In a VC-exclusive blog, Elly Suh talks us through her experience as 1st prize winner at this year's 2016 Oleh Krysa International Violin Competition.
LVIV, UKRAINE ― The Violin Channel recently caught up with 26 year old Korean-American violinist Elly Suh – who last week was awarded 1st prize at the 2016 Oleh Krysa International Violin Competition, in Lviv, Ukraine.
In a VC-exclusive blog, Elly talks us through her experience at this year’s competition – and how her expectations and processes have evolved throughout her career.
“Last week I received the great honor of being chosen as the first prize winner of the Oleh Krysa International Violin Competition in Lviv, Ukraine. My immediate reaction was to feel deeply grateful and a little surprised because I was not expecting to win. My experience playing in competitions has changed the way that I view the results. I have participated in many international competitions over the years, and at the first few, I thought a lot about things out of my control, like the jury and the other participants. On stage I felt very aware of being judged and compared, which made me feel extremely nervous and unnatural. And of course, I wanted to win.
After several competitions, I began to realize that results were completely out of my control and based on the opinions of a few people. What I could control, however, is how I prepared and whether I chose to learn from each experience, whether positive or negative. This mindset helped me find peace with myself in any outcome, because I knew that I had prepared with my all and that I would grow and evolve because of what I learned from that competition. Once I stopped allowing the pressure to win to affect me, I found that I could only be thankful if the jury decides to award me any prize at all, and not take it too personally if it doesn’t.
With each competition, I slowly started to enjoy the whole preparation process and the progress I saw in myself. Of course, I could not have made all of this progress on my own. I have been very fortunate to study with many great teachers who have inspired, supported, and helped me in so many ways. I am especially grateful to my current teacher Professor Pierre Amoyal who has been immeasurably helpful in every aspect of my development, always encouraging his students to conceive our own personal interpretations through thoughtful research and creative imagination.
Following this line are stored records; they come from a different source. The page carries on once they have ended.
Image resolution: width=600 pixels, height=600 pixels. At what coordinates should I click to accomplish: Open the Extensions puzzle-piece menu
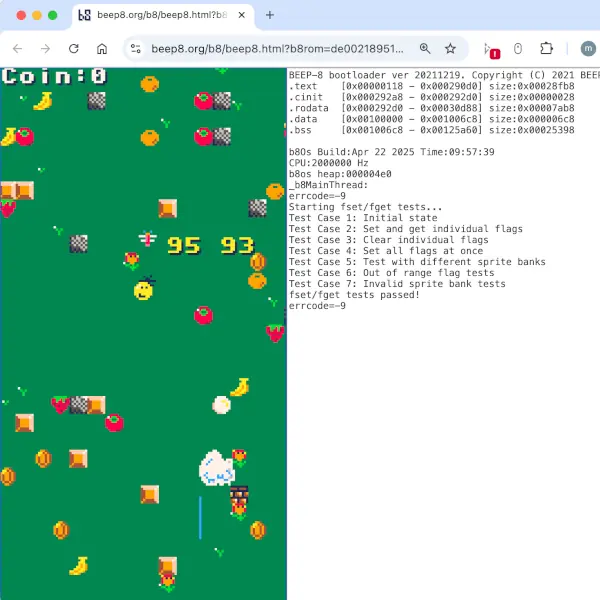point(546,48)
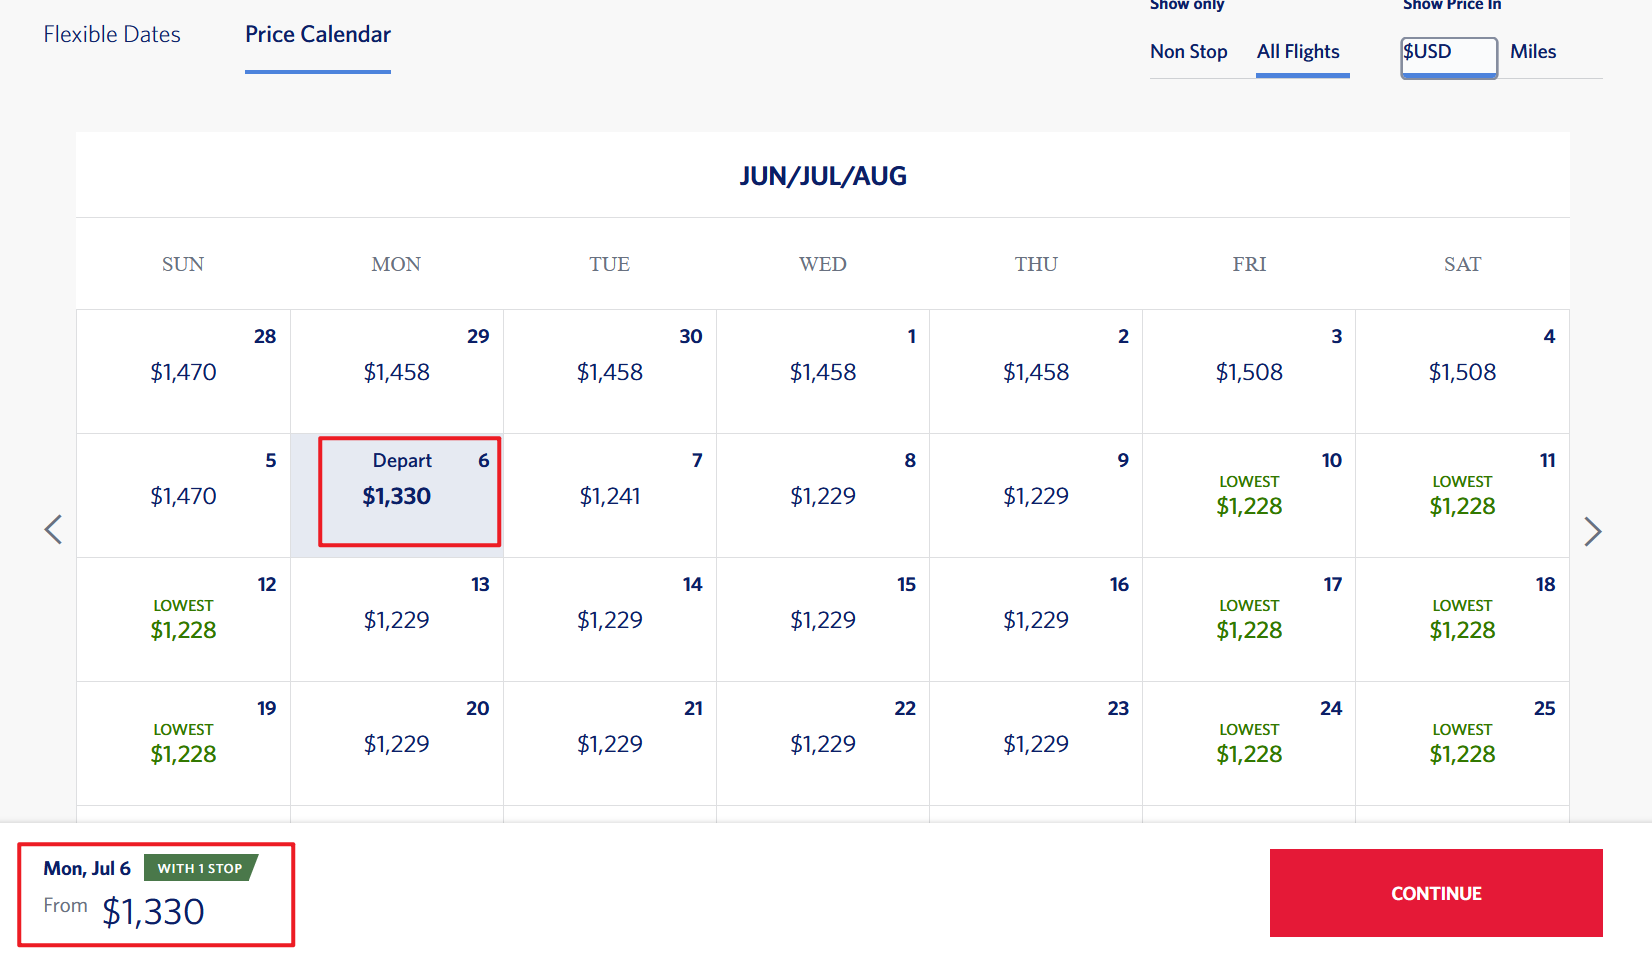Select July 4 fare of $1,508
This screenshot has height=963, width=1652.
coord(1462,371)
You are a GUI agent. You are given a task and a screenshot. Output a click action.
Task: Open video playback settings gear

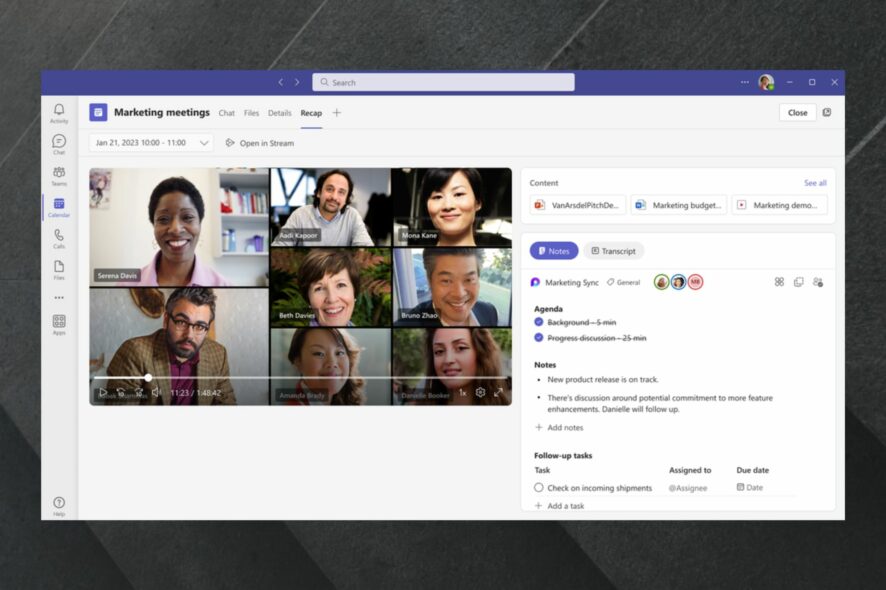click(x=480, y=393)
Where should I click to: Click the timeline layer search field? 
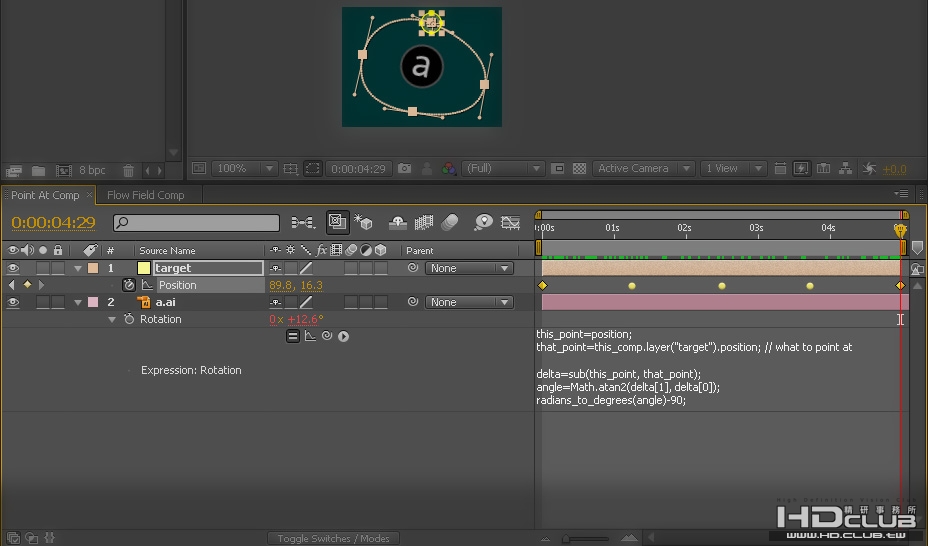[196, 222]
From the first day of preparation until the last day of the competition, I have come to appreciate it as a special time for me to immerse myself in the long list of required repertoire and live with these pieces and composers for a few weeks or months. For that period of time (which never feels long enough), I focus in a different way, pushing myself every day to be better than my current best. Now I can be a little more relaxed and try to enjoy myself at competitions because I don’t care about being better than anyone or about impressing the jury, but try to forget that I am at a competition and just feel glad to get to share the music and the culmination of all my hard work with everyone listening.
Last week in Lviv I felt very privileged to share so much great music with the wonderful, attentive audience there, and receiving the first prize was a special honor. I am incredibly grateful for the opportunities the Oleh Krysa Competition has given me and look forward to what the future will bring.